Centromeric integrity is key for proper chromosome segregation during cell division¹. Centromeres have unique chromatin features that are essential for centromere maintenance². Although they are intrinsically fragile and represent hotspots for chromosomal rearrangements³, little is known about how centromere integrity in response to DNA damage is preserved. DNA repair by homologous recombination requires the presence of the sister chromatid and is suppressed in the G1 phase of the cell cycle⁴. Here we demonstrate that DNA breaks that occur at centromeres in G1 recruit the homologous recombination machinery, despite the absence of a sister chromatid. Mechanistically, we show that the centromere-specific histone H3 variant CENP-A and its chaperone HJURP, together with dimethylation of lysine 4 in histone 3 (H3K4me2), enable a succession of events leading to the licensing of homologous recombination in G1. H3K4me2 promotes DNA-end resection by allowing DNA damage-induced centromeric transcription and increased formation of DNA–RNA hybrids. CENP-A and HJURP interact with the deubiquitinase USP11, enabling formation of the RAD51–BRCA1–BRCA2 complex⁵ and rendering the centromeres accessible to RAD51 recruitment and homologous recombination in G1. Finally, we show that inhibition of homologous recombination in G1 leads to centromeric instability and chromosomal translocations. Our results support a model in which licensing of homologous recombination at centromeric breaks occurs throughout the cell cycle to prevent the activation of mutagenic DNA repair pathways and preserve centromeric integrity.

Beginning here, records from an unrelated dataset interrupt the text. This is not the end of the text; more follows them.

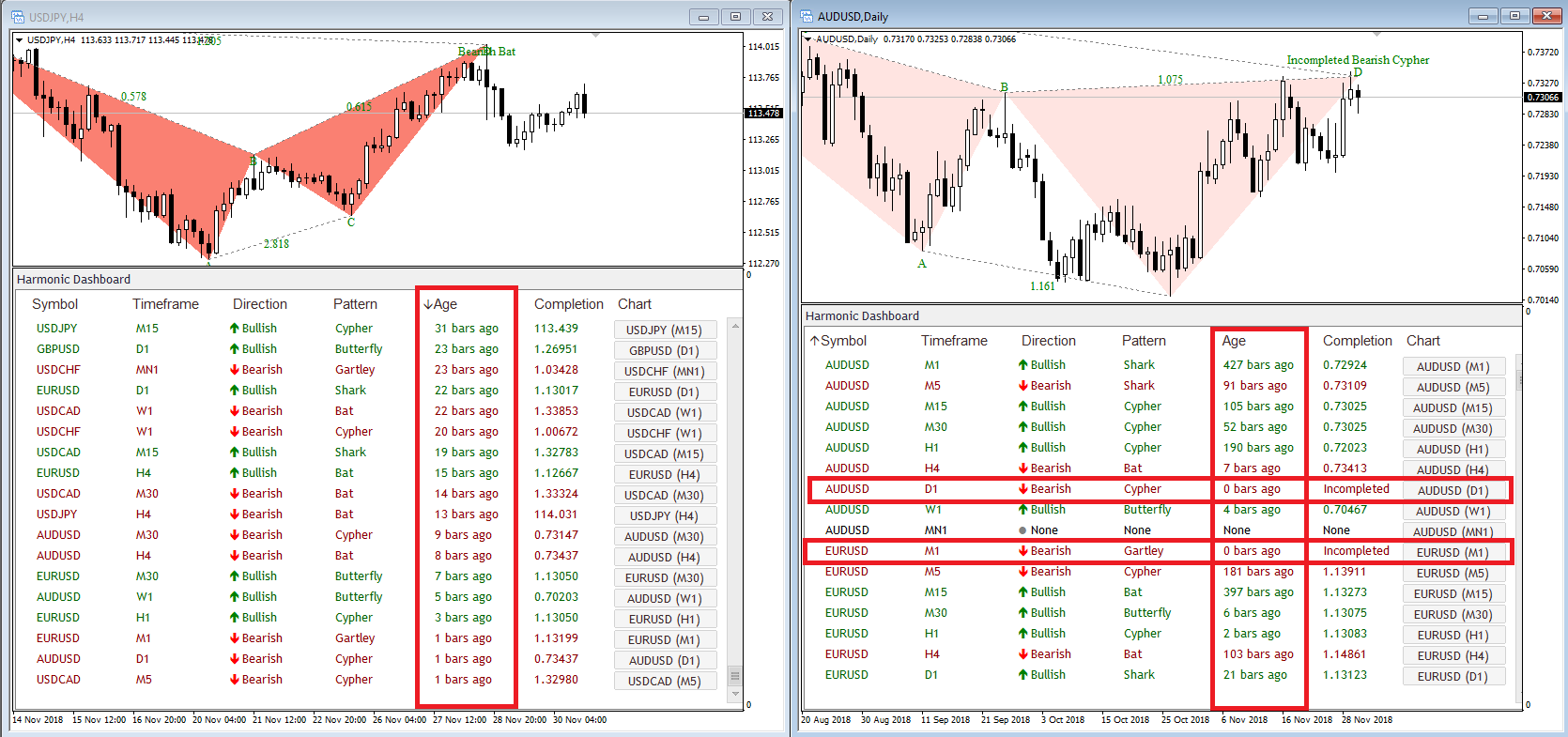Click the ascending sort arrow beside Symbol
Image resolution: width=1568 pixels, height=737 pixels.
(x=815, y=341)
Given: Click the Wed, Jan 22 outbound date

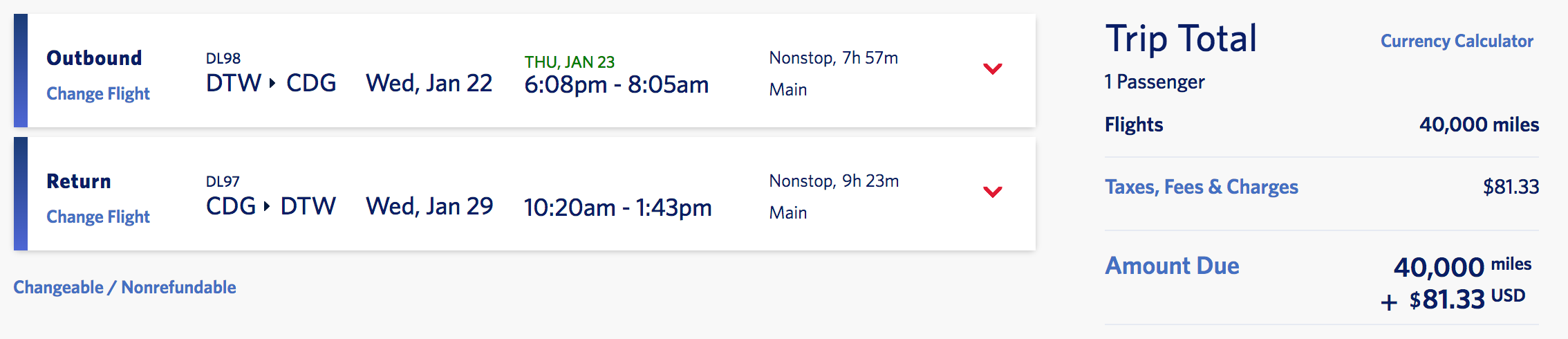Looking at the screenshot, I should [x=429, y=84].
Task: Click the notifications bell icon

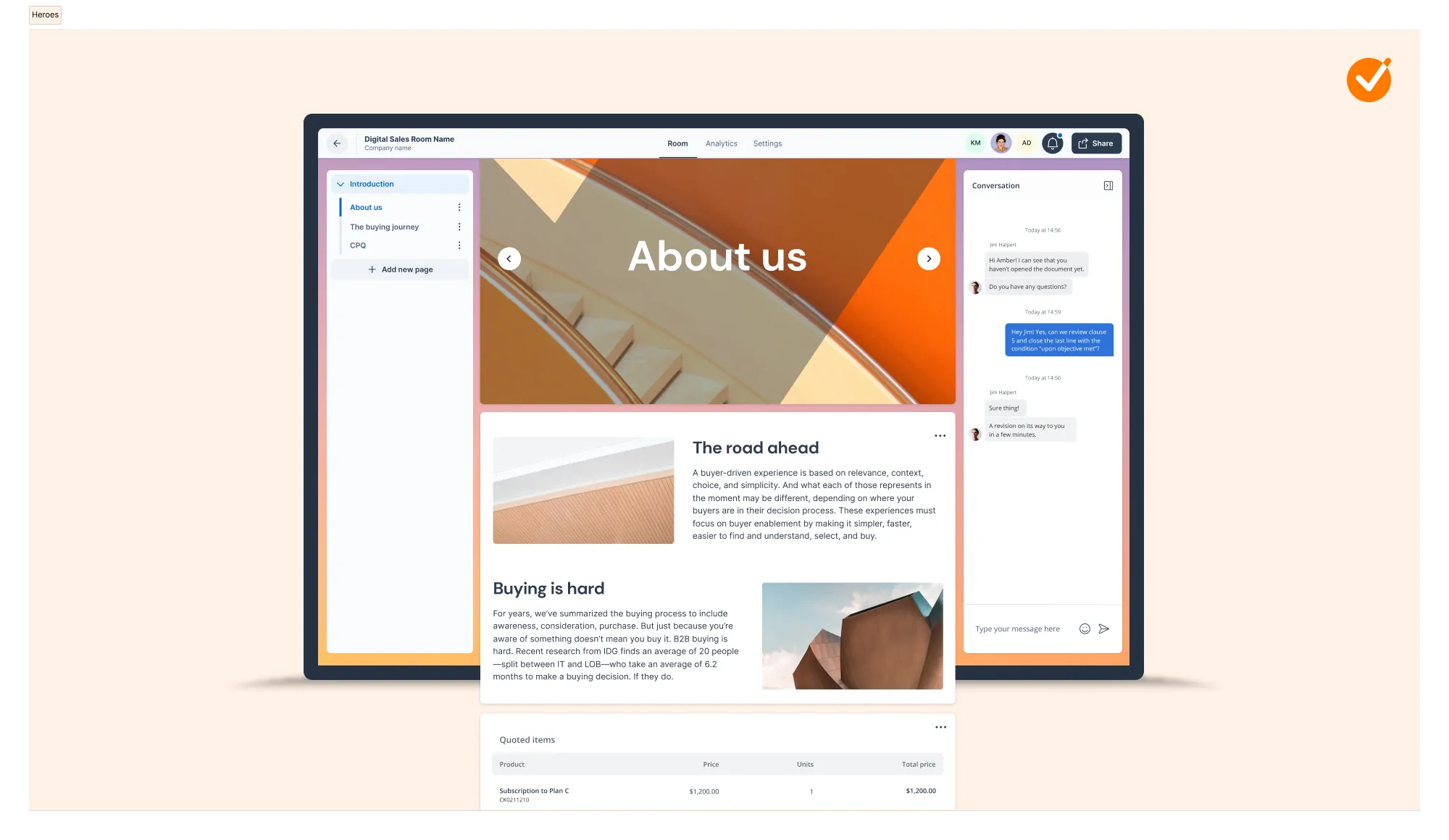Action: click(1053, 143)
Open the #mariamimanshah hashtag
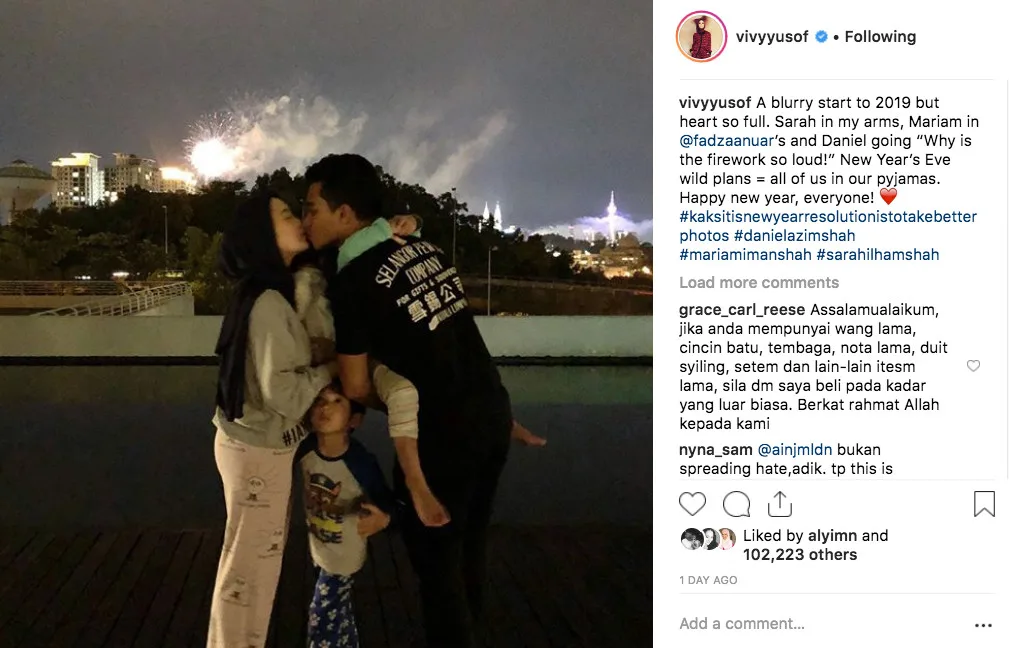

着丝粒完整性是细胞分裂期间染色体正确分离的关键¹。着丝粒具有独特的染色质特征，这对着丝粒的维持至关重要²。尽管它们本质上是脆弱的并且代表了染色体重排的热点³，但对于如何保留响应 DNA 损伤的着丝粒完整性知之甚少。^{通过同源重组进行的 DNA 修复需要姐妹染色单体的存在，并且在细胞周期4}的 G1 期受到抑制. 在这里，我们证明尽管没有姐妹染色单体，但 G1 期着丝粒处发生的 DNA 断裂会募集同源重组机制。从机制上讲，我们表明着丝粒特异性组蛋白 H3 变体 CENP-A 及其伴侣 HJURP，以及组蛋白 3 (H3K4me2) 中赖氨酸 4 的二甲基化，使一系列事件能够导致 G1 中同源重组的许可。H3K4me2 通过允许 DNA 损伤诱导的着丝粒转录和增加 DNA-RNA 杂合体的形成来促进 DNA 末端切除。CENP-A 和 HJURP 与去泛素化酶 USP11 相互作用，从而形成 RAD51–BRCA1–BRCA2 复合物⁵并使着丝粒易于在 G1 期进行 RAD51 募集和同源重组。最后，我们表明抑制 G1 期同源重组会导致着丝粒不稳定和染色体易位。我们的结果支持一个模型，在该模型中，在整个细胞周期中发生着丝粒断裂处的同源重组许可，以防止诱变 DNA 修复途径的激活并保持着丝粒完整性。